Objective-C in the Cloud - LinaLauneBaer
http://objective-cloud.com/2013/12/17/public-beta.html
======
zackmorris
I'm torn how to feel about this. I've been developing with objective-c on iOS
for several years now, and to say this as gently as I can ..it's not my
favorite language. I want to play devil's advocate for a moment and ask some
tough questions (these may go away in a request/response scenario where the
app isn't running continuously):

* How does Objective-Cloud handle circular references (will memory leaks be a problem?)

* Is there a way to cut down on boilerplate (having to declare member variables, accessors, synthesize them, and understand the differences between var = _var, self.var, static class vars, etc?)

* Any plans to port to other platforms (Android) and if so, will it still use objective-c?

* How do you sandbox binary code (will security be a problem?)

* Will you allow third party binaries/libraries to be uploaded with the code (or will everything be open source/code only?)

To be fair, I believe that this style of development may be the future.
Perhaps we need a wrapper around pure C because it doesn't do enough to
promote inter-module communication, and C++ dropped the ball on that.
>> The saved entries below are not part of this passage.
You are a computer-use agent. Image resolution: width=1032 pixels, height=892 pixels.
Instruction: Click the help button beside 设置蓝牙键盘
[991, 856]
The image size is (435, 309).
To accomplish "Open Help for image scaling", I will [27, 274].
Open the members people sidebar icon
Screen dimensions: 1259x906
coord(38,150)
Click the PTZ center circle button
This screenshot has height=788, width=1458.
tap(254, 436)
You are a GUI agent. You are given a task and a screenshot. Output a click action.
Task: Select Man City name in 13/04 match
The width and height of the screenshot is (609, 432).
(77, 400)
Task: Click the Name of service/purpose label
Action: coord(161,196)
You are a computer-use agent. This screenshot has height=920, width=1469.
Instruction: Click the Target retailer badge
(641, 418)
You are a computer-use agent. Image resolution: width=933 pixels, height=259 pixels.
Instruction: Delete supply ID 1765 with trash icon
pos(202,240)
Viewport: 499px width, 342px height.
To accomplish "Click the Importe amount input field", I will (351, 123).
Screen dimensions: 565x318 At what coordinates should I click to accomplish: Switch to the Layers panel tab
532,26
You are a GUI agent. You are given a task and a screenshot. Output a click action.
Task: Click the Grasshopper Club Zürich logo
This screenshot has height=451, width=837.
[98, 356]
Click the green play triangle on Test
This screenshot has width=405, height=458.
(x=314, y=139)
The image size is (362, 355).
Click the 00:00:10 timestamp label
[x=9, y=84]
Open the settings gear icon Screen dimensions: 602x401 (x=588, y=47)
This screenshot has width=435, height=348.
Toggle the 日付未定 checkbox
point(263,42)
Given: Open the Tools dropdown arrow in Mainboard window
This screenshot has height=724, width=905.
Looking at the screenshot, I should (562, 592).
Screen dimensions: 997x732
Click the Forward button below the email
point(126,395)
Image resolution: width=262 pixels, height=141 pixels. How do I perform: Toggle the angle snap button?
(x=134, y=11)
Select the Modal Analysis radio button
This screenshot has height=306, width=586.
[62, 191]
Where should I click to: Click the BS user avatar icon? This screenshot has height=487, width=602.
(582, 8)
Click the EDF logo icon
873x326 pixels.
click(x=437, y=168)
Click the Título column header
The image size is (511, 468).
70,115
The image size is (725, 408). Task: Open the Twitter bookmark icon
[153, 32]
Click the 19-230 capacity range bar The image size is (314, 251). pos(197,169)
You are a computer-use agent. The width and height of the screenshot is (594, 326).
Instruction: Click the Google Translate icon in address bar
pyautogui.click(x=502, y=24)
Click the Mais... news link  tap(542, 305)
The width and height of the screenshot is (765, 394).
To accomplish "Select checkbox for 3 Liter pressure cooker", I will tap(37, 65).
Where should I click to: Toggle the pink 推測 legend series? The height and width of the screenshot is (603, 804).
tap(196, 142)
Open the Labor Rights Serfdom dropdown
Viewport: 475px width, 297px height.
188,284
I'm just concerned because objective-c is ideologically different from, say,
Boost, D, or Go. It focusses more on patterns than abstractions and simplicity
over correctness. I've found it nearly impossible to build an app in obj-c
above a certain size that's guaranteed to run indefinitely, stably and without
leaks. And I've found that large obj-c projects often lead to spaghetti code
and repetition, because of a lack of understanding about things like
delegates, inheritance, using notifications instead of nesting code, etc. Some
aspects of obj-c are quite brilliant (like queuing tasks on the main run loop)
but others like manual memory management are antiquated.

But kudos for this effort. I'm curious how this plays out.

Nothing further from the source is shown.